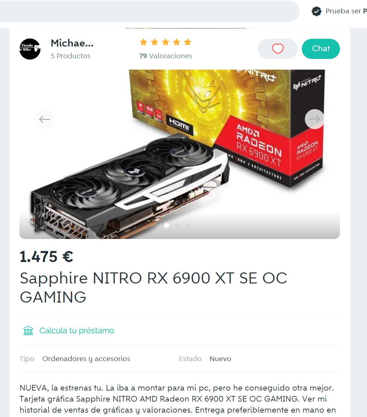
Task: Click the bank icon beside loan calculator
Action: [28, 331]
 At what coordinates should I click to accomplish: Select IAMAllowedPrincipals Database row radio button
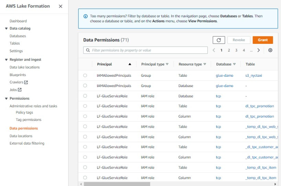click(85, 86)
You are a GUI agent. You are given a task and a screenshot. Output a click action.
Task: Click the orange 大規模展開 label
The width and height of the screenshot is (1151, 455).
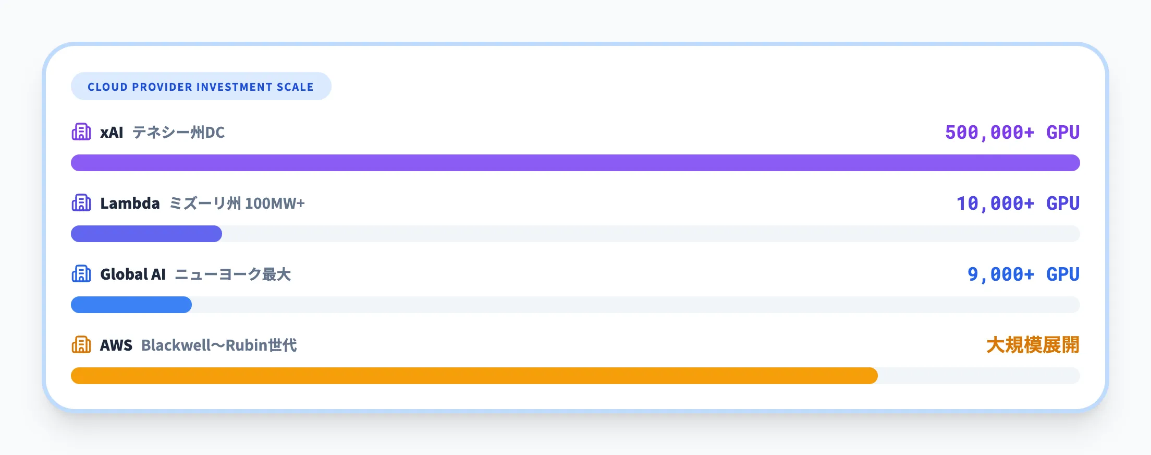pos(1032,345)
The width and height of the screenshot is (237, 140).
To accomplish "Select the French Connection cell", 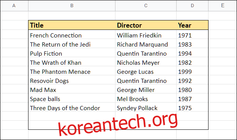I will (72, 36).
※ ※ ※
Without the pictures, give again exactly the lines above starting at the line containing "At what coordinates" and ending at the line containing "The width and height of the screenshot is (237, 140).".

» WRITTEN REPLY:
 At what coordinates should I click to accomplish: Select IAMAllowedPrincipals Database row radio button
click(85, 86)
You are a GUI agent. You are given a task and a screenshot. Output a click action.
Task: Click the orange 大規模展開 label
The width and height of the screenshot is (1151, 455).
pos(1032,345)
The width and height of the screenshot is (237, 140).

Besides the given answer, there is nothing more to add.